Diantara gurunya di Mekkah ialah Syeikh Utsman bin Hasan Ad-Dimyathi, Sayyid
Ahmad bin Zaini Dahlan, Syeikh Mustafa bin Muhammad Al-Afifi Al-Makki, Syeikh
Abdul Hamid bin Mahmud Asy-Syarwani. Beberapa sanad hadits yang musalsal
diterima dari Syeikh Nawawi Al-Bantani dan Abdul Ghani bin Subuh bin Ismail Al-Bimawi
(Bima, Sumbawa).
Sebagai
pemuda Jawa (sebutan yang digunakan orang Arab waktu itu untuk menyebut orang
Indonesia) pada umumnya, Mbah Kholil belajar pada para Syeikh dari berbagai
madzhab yang mengajar di Masjid Al-Haram. Namun kecenderungannya untuk
mengikuti Madzhab Syafi’i tak dapat disembunyikan. Karena itu, tak heran kalau
kemudian dia lebih banyak mengaji kepada para Syeikh yang bermadzhab Syafi’i.
Konon,
selama di Mekkah, Mbah Kholil lebih banyak makan kulit buah semangka ketimbang
makanan lain yang lebih layak. Realitas ini –bagi teman-temannya, cukup
mengherankan. Teman seangkatan Mbah Kholil antara lain: Syeikh Nawawi
Al-Bantani, Syeikh Ahmad Khatib Al-Minangkabawi, dan Syeikh Muhammad Yasin
Al-Fadani. Mereka semua tak habis pikir dengan kebiasaan dan sikap keprihatinan
temannya itu.
Kebiasaan
memakan kulit buah semangka kemungkinan besar dipengaruhi ajaran ngrowot
(vegetarian) dari Al-Ghazali, salah seorang ulama yang dikagumi dan menjadi
panutannya.
Mbah
Kholil sewaktu belajar di Mekkah seangkatan dengan KH. Hasyim Asy’ari, KH.

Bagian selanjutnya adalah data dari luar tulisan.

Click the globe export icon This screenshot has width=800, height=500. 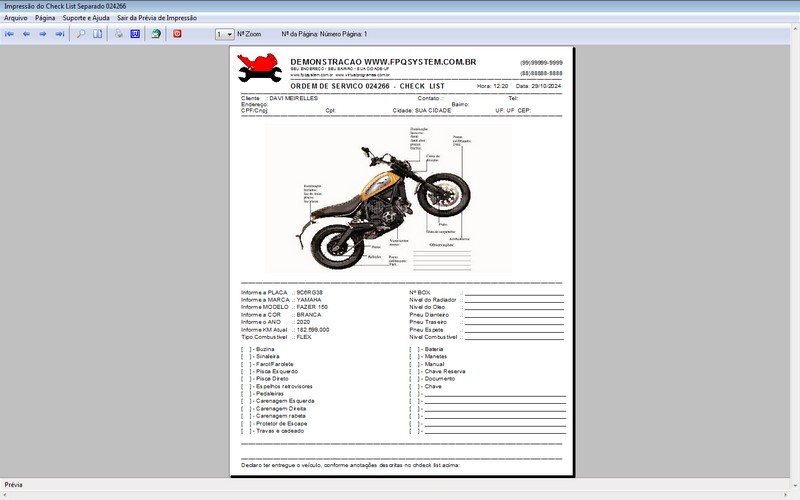pos(156,34)
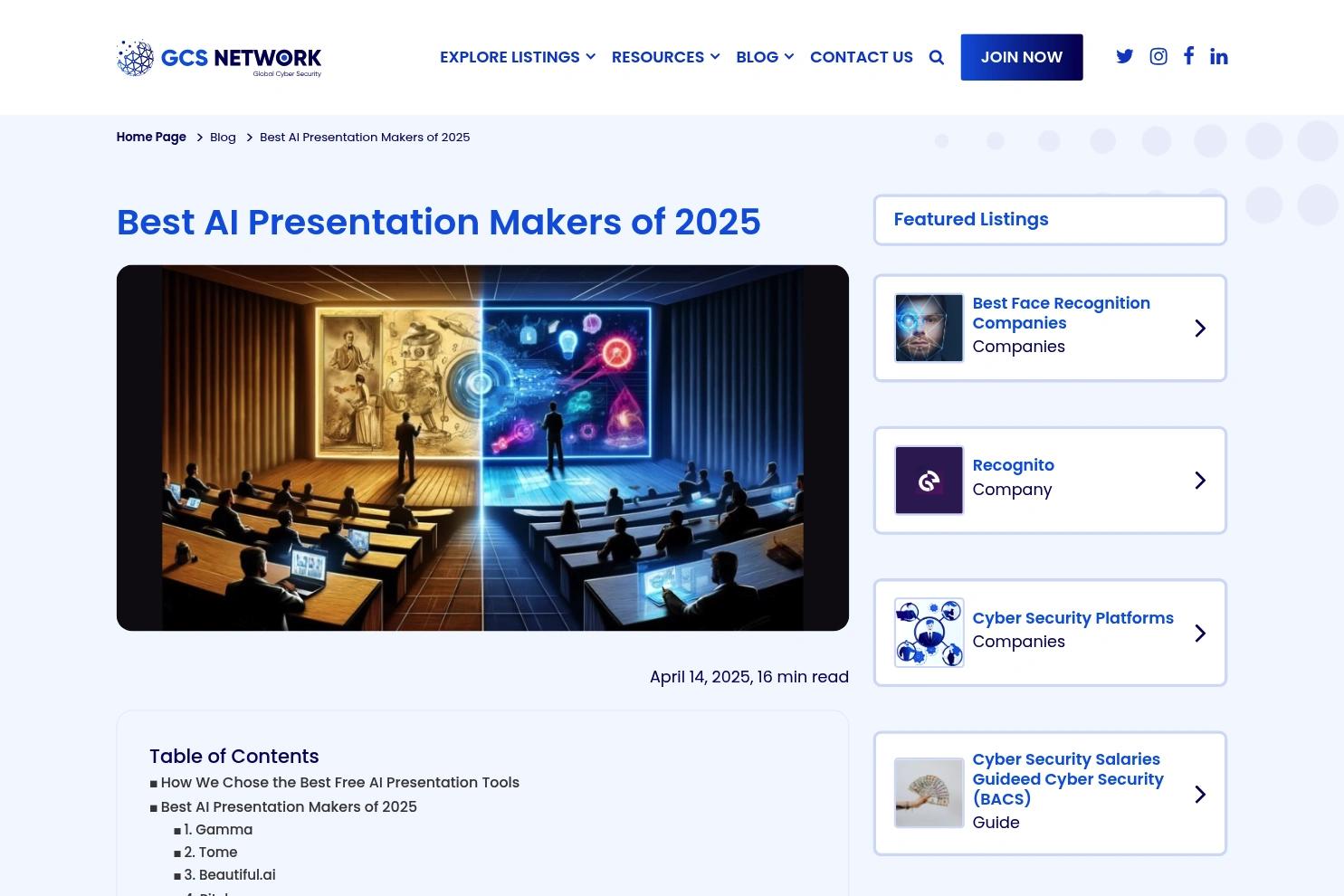This screenshot has width=1344, height=896.
Task: Expand the BLOG dropdown chevron
Action: point(788,56)
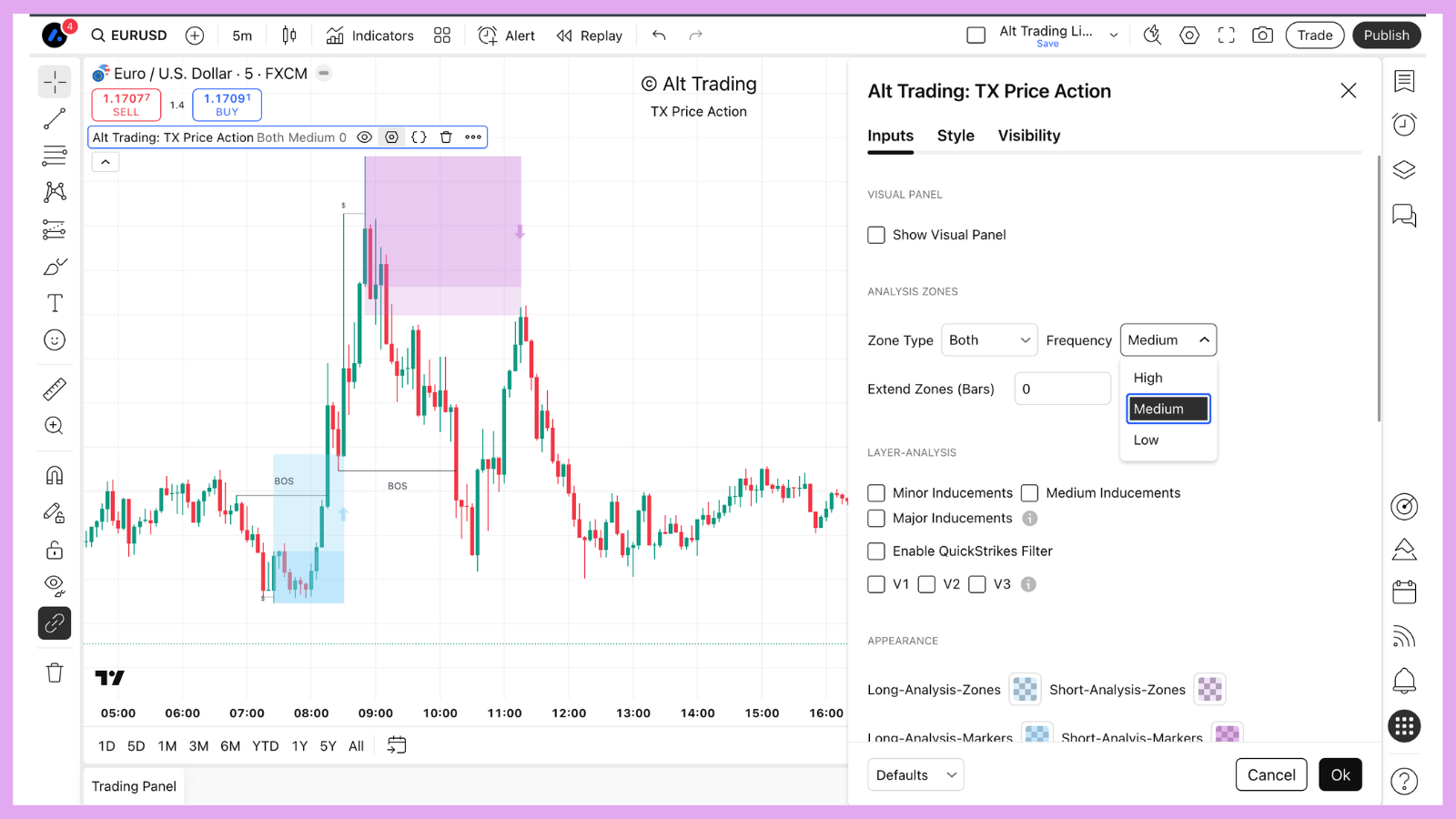1456x819 pixels.
Task: Take a chart snapshot with the camera icon
Action: click(1262, 35)
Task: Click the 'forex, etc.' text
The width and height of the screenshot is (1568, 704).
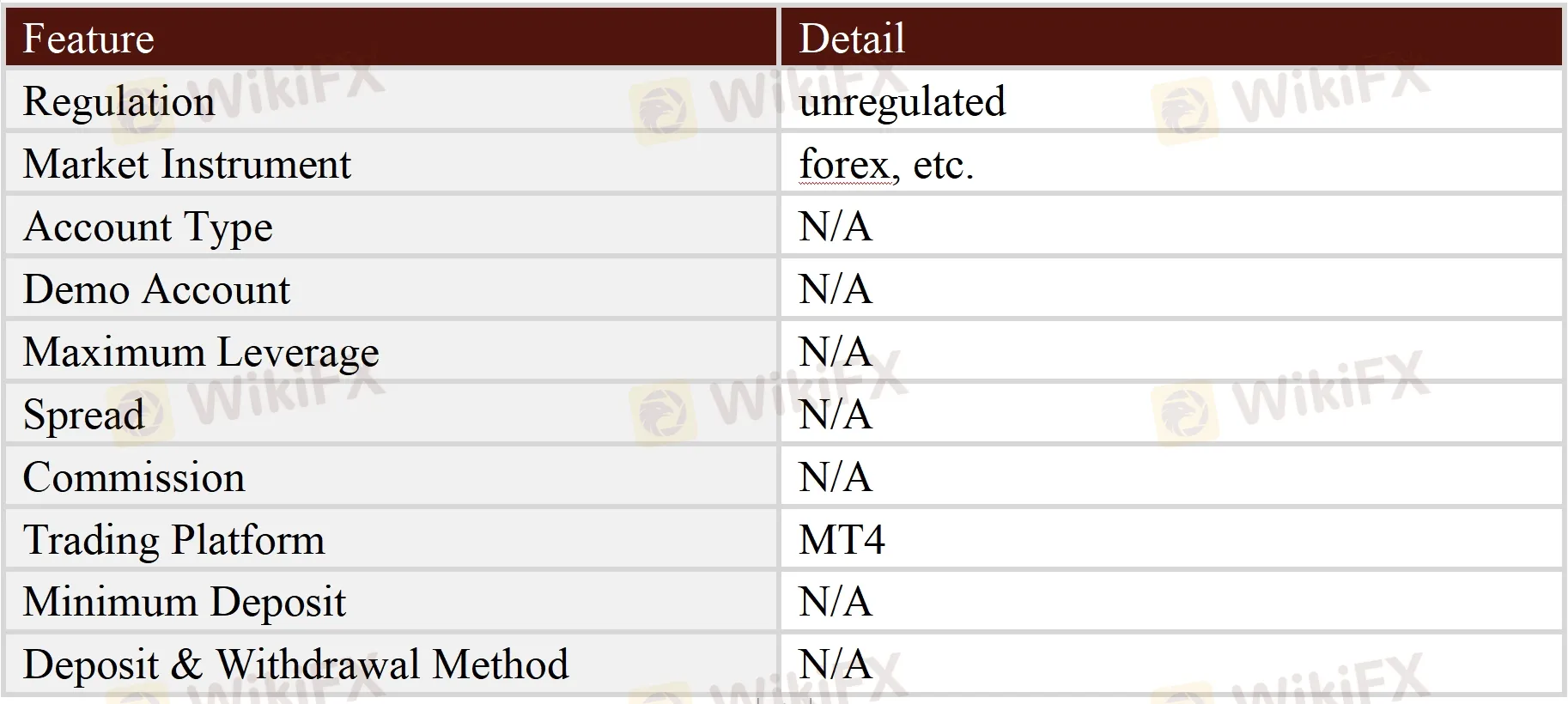Action: (x=886, y=164)
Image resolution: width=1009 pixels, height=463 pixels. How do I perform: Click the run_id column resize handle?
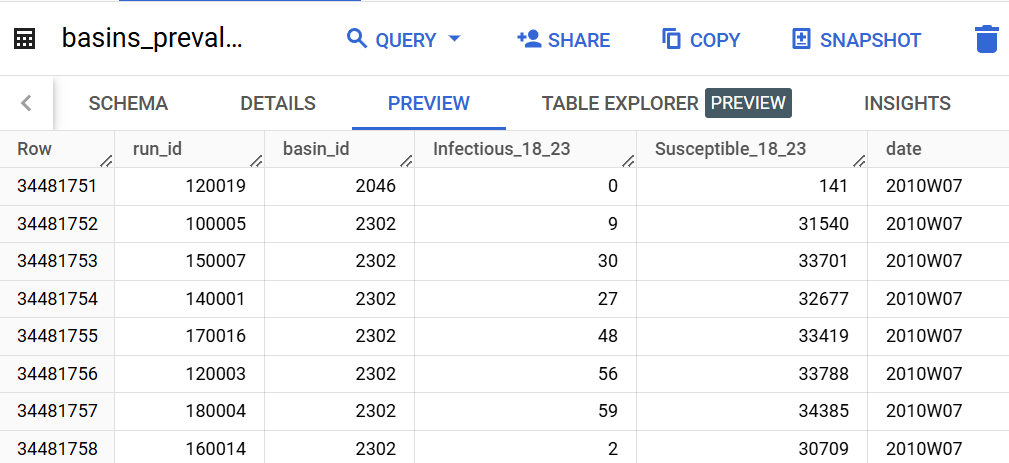click(x=256, y=160)
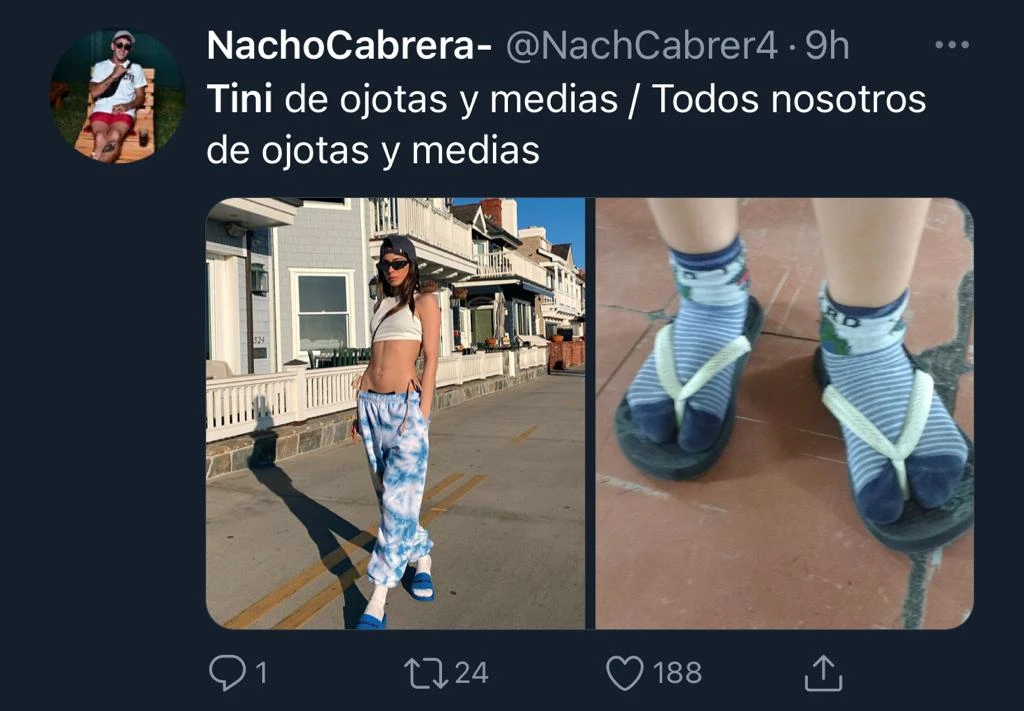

Wahab Chasbullah dan KH. Muhammad Dahlan. Namum Ulama-ulama dahulu punya
kebiasaan memanggil Guru sesama rekannya, dan Mbah Kholil yang dituakan dan
dimuliakan di antara mereka.
Sewaktu
berada di Mekkah untuk mencukupi kebutuhan sehari-hari, Mbah Kholil bekerja
mengambil upah sebagai penyalin kitab-kitab yang diperlukan oleh para pelajar.
Diriwayatkan bahwa pada waktu itulah timbul ilham antara mereka bertiga, yaitu:
Syeikh Nawawi Al-Bantani, Mbah Kholil dan Syeikh Shaleh As-Samarani (Semarang)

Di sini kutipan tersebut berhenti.